WHAT THE EXERCISE ASKS.
Can you copy word for word the passage on recipe roles, from "More talk here" up to and including "library(recipes)"?

PASSAGE SHOWN.
The reason why you are having problems is because add_role()
, update_role()
and remove_role()
can only be applied to the variables passed to recipe()
, and they are all executed before the step functions.
This means that the following two snippets of code returns the same result
recipe( ~ ., data = mtcars) |>
step_mutate(mpg2 = mpg * 2) |>
update_role(mpg2, new_role = "outcome")
recipe( ~ ., data = mtcars) |>
update_role(mpg2, new_role = "outcome") |>
step_mutate(mpg2 = mpg * 2)
Reference here https://github.com/tidymodels/recipes/blob/ab2405a0393bba06d9d7a52b4dbba6659a6dfcbd/R/roles.R#L132 :
Roles can only be changed on the original data supplied to
recipe()
More talk here https://github.com/tidymodels/recipes/issues/437.
The role
argument of step_mutate()
allows you to specify the role of the variables it creates
library(recipes)
recipe( ~ ., data = mtcars) |>
step_mutate(mpg2 = mpg * 2, role = "outcome") |>
prep() |>
summary()
#> # A tibble: 12 × 4
#> variable type role source
#> <chr> <list> <chr> <chr>
#> 1 mpg <chr [2]> predictor original
#> 2 cyl <chr [2]> predictor original
#> 3 disp <chr [2]> predictor original
#> 4 hp <chr [2]> predictor original
#> 5 drat <chr [2]> predictor original
#> 6 wt <chr [2]> predictor original
#> 7 qsec <chr [2]> predictor original
#> 8 vs <chr [2]> predictor original
#> 9 am <chr [2]> predictor original
#> 10 gear <chr [2]> predictor original
#> 11 carb <chr [2]> predictor original
#> 12 mpg2 <chr [2]> outcome derived
Additionally, it is not recommended that you try to create/modify the outcome inside a recipe. Such modifications should happen before, preferable before data splitting.

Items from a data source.
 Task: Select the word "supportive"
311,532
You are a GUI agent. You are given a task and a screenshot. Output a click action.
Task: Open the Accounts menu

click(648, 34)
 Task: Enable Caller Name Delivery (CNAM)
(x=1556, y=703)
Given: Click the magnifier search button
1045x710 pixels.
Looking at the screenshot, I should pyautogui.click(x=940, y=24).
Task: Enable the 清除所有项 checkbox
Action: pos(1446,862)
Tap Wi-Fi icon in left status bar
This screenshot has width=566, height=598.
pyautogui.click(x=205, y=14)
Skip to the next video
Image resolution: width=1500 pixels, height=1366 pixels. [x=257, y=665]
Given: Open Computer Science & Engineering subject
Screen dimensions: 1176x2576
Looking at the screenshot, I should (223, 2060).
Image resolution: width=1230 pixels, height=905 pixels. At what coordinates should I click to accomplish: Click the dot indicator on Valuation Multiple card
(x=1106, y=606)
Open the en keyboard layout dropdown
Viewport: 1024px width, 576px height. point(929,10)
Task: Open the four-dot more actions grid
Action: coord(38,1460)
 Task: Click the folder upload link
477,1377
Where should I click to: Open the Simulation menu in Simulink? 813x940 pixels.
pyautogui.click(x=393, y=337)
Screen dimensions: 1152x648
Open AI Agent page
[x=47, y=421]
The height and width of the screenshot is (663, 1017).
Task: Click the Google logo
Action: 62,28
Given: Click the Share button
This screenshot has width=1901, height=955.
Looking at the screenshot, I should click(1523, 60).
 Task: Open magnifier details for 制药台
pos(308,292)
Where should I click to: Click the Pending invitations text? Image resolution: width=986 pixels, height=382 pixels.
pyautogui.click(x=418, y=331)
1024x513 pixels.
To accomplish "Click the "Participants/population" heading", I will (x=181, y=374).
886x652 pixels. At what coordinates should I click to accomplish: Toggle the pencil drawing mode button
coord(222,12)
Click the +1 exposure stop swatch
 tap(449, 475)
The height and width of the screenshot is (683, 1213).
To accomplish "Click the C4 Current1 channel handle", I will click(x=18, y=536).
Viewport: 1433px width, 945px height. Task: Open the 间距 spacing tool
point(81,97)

RESPONSE.
More talk here https://github.com/tidymodels/recipes/issues/437.
The role
argument of step_mutate()
allows you to specify the role of the variables it creates
library(recipes)